Assemblywoman Catherine Nolan provided commentary about the importance of community involvement and the need for intense scrutiny in the debate over congestion pricing at a recent Department of Transportation workshop on neighborhood parking, held on Vernon Boulevard in Long Island City.

“I would like to note that the subject of a parking plan for Long Island City is too important to deserve such little advance notice. It should not be held on the same day at the same time as the Hunter’s Point South Advisory Committee Meeting, and the Community Board 1 Zoning and Variance Committee Meeting, and the 114th Precinct Awards Night. And it should not be held in a site so inaccessible by public transportation. How ironic that a meeting centered on a discussion of public transit should depend on shuttle buses from the nearest subway stations, both of which are currently non ADA compliant – and any transportation plan for our area should address that inequity,” said Assemblywoman Nolan.

Nolan said that while PlanNYC is an ambitious plan to transform the city there is a long way to go to reach a consensus that is safe and effective for all those involved.

At the top of Nolan’s list of concerns is the need for the community to be involved in the process from beginning to end. “I would urge the New York City Department of Transportation to listen more closely and work more closely with the local Community Boards.
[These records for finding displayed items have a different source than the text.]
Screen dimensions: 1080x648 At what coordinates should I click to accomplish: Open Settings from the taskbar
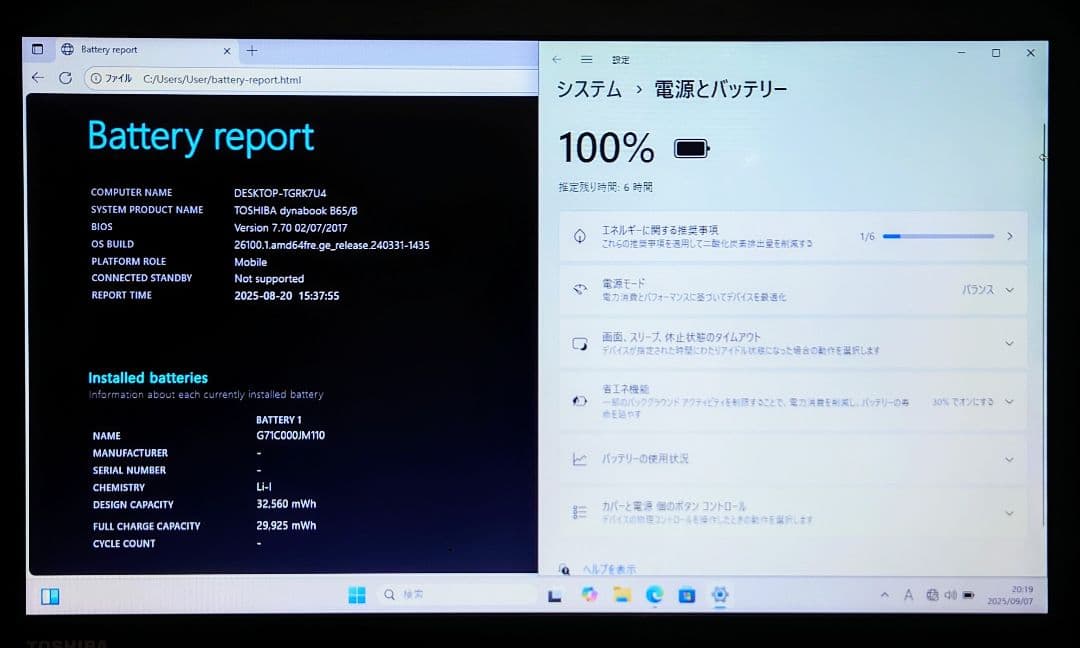[720, 595]
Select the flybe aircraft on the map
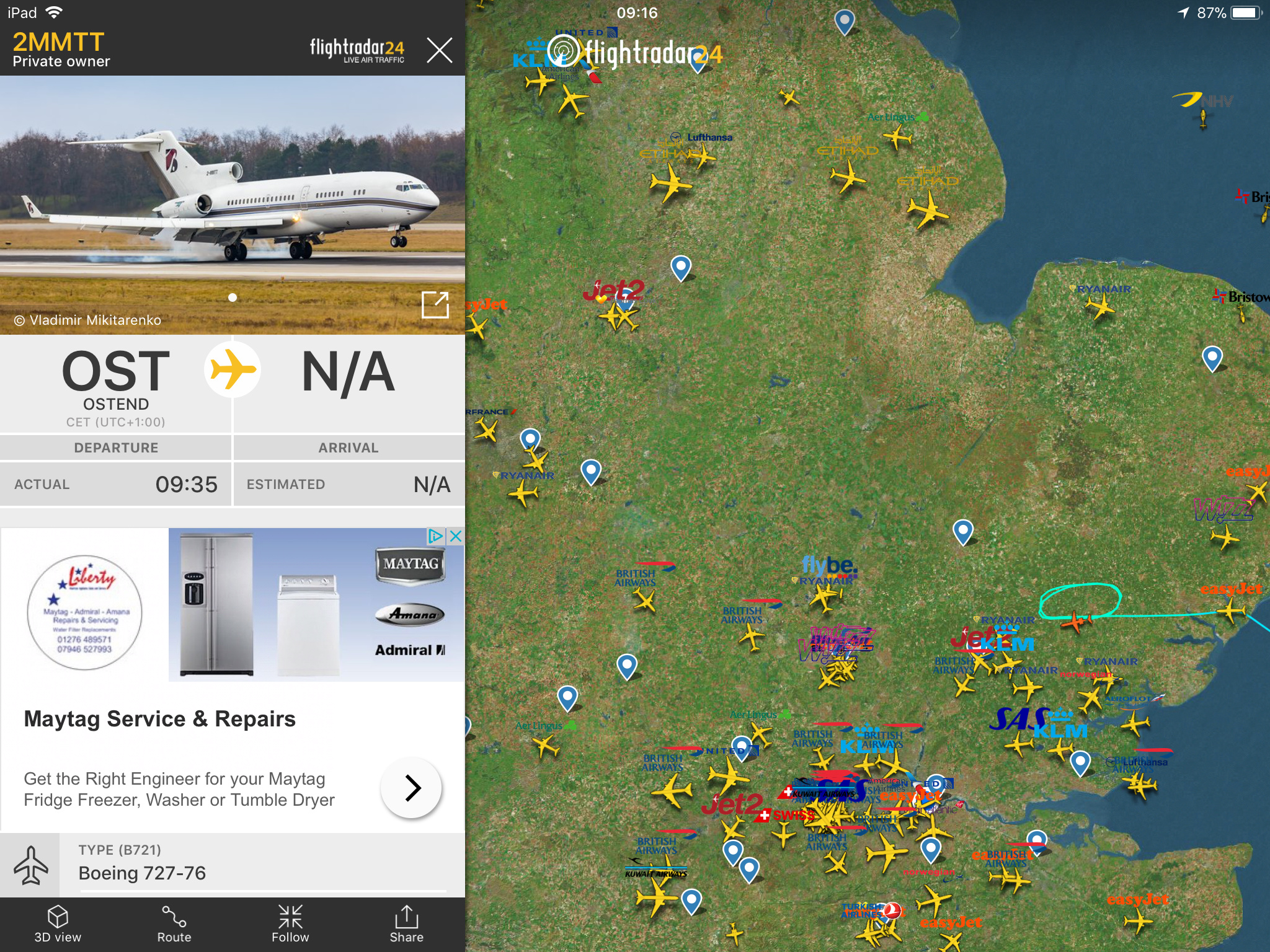The width and height of the screenshot is (1270, 952). point(825,597)
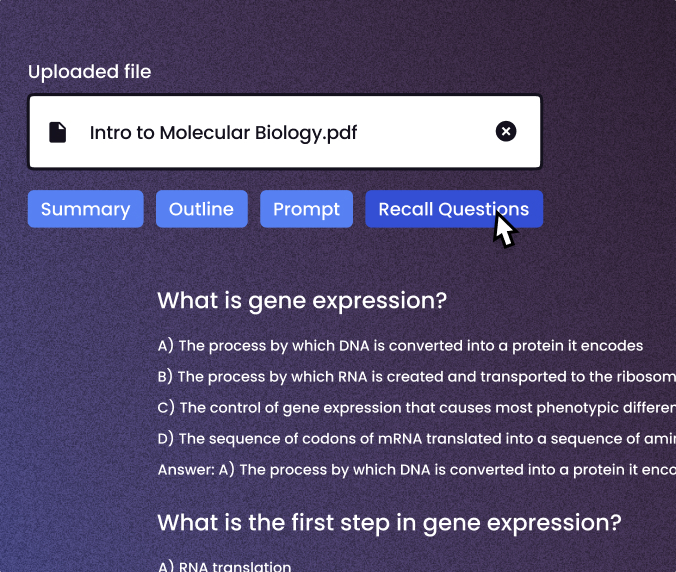
Task: Click the document icon beside the filename
Action: tap(58, 132)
The Community Board should lead this process since they understand the needs of the neighborhoods most intimately. It diminishes the plan to have it imposed on our community rather than thoughtfully discussed,” Assemblywoman Nolan said.
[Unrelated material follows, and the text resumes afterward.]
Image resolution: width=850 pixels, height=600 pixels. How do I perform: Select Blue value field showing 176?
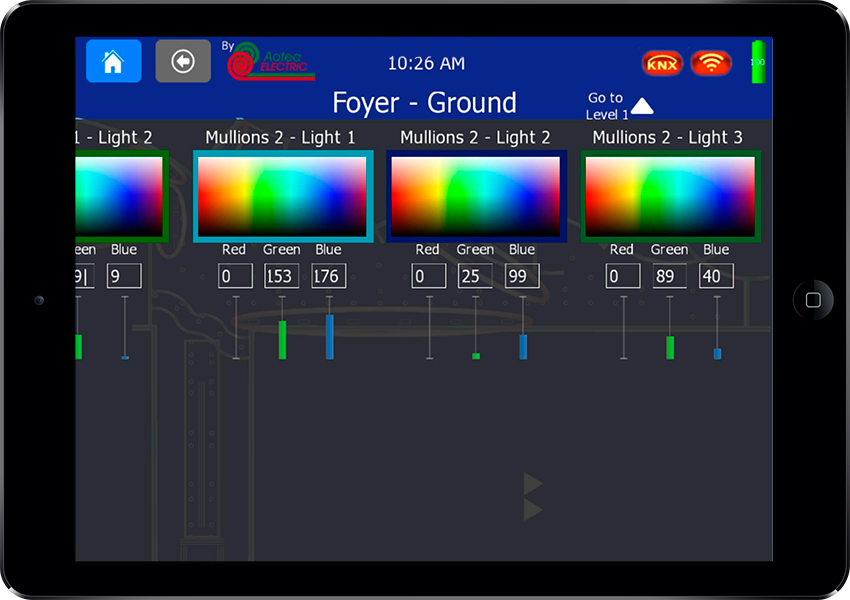pyautogui.click(x=328, y=276)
Assemblywoman Nolan is not in favor of a residential parking permit system. “It is not good for our Queens neighborhoods, an area with inadequate bus service, but one that still thrives on the free flow of neighbors between the communities”.

Nolan has requested that any discussion focus on how such as system would affect residential parking, parking for merchant areas, traffic flow and pedestrian safety. “Our location here in Long Island City means that many commuters seeking to avoid the fee will park here. The likely scenario would be that early drivers would get the spots, later arrivals would cruise the streets looking for spots, and local congestion would increase,” said Assemblywoman Nolan.
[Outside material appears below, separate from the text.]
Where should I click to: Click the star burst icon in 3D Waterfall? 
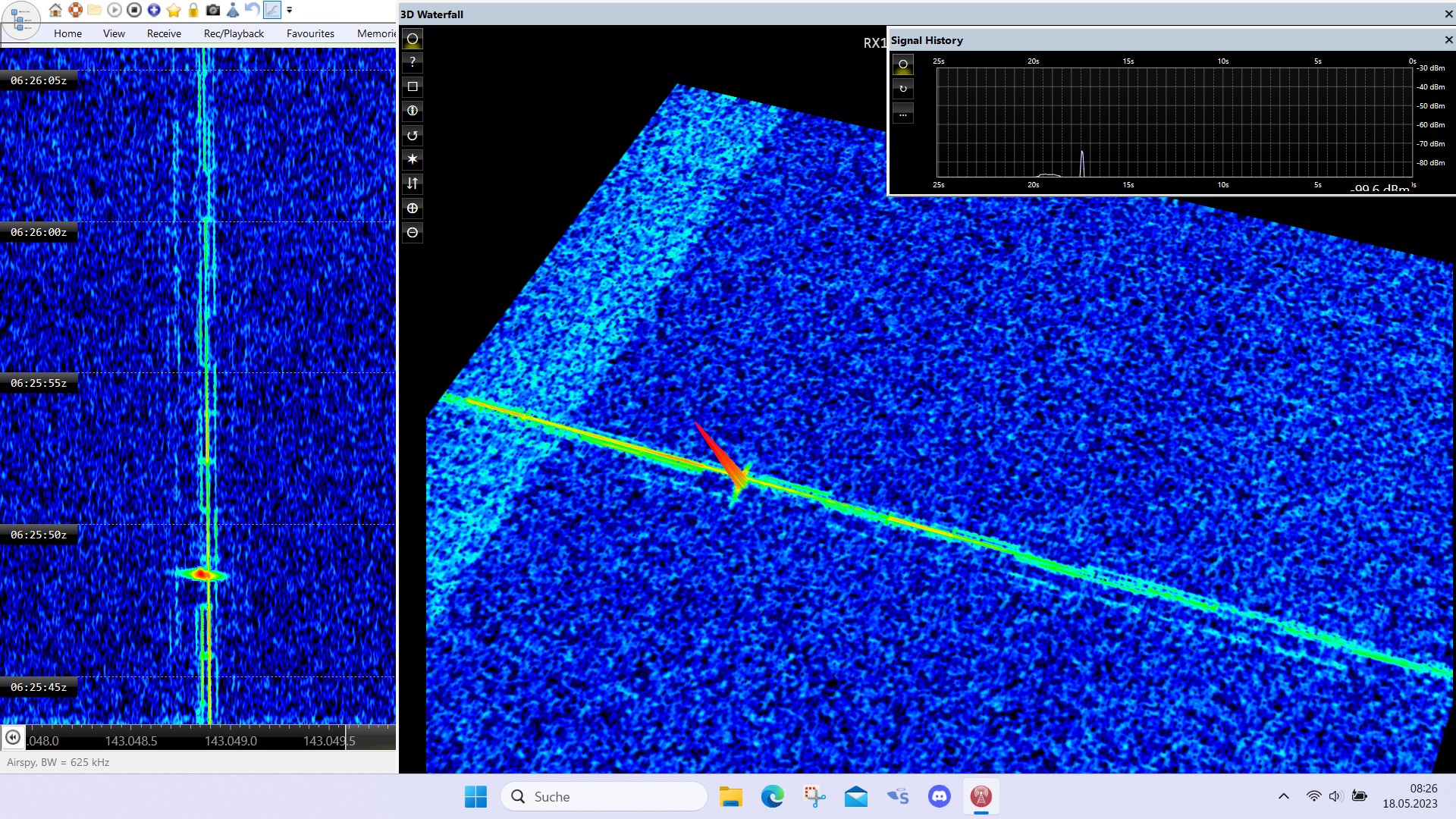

Assemblywoman Nolan rejected proposals which would have the most negative impact on Queens.

“It is clear that any measure to divert people from the Long Island Expressway to the Queensboro and to parking in Long Island City and Woodside should be abandoned. Also, the plan to create LIC as a ferry hub other than for local service or as a vehicle destination point should not be approved. I submit that the Shea/Flushing Marina and other points east, including some on Long Island should be considered,” said Assemblywoman Nolan.

“We need to encourage the creation of parking further west and closer to highways as opposed to boulevards. Parking in Shea/Willets Point should be key with the planned redevelopment of the large municipal lot in downtown Flushing,” said Nolan.

Nolan and her colleagues in the New York State Assembly voted to create a legislative commission to examine the issue of congestion pricing and parking/traffic mitigation during a special session in July. Nolan said that those findings as well as full environmental impact studies of proposals, such as one that would divert cars and traffic to Woodside and LIC, should be part of the local and statewide discussion.

“All those involved, including New York City, New York State, The Metropolitan Transportation Authority and PANNYNJ, must endeavor to encourage projects that motivate drivers to leave their cars at home by initiating mass transit trips that reasonably compare to a trip by car,” said Assemblywoman Nolan.

“I look forward to further discussion and a possible January series of meetings on how we as a community can work together to improve our mass transit system and in doing so, improve the quality of our daily lives,” said Nolan.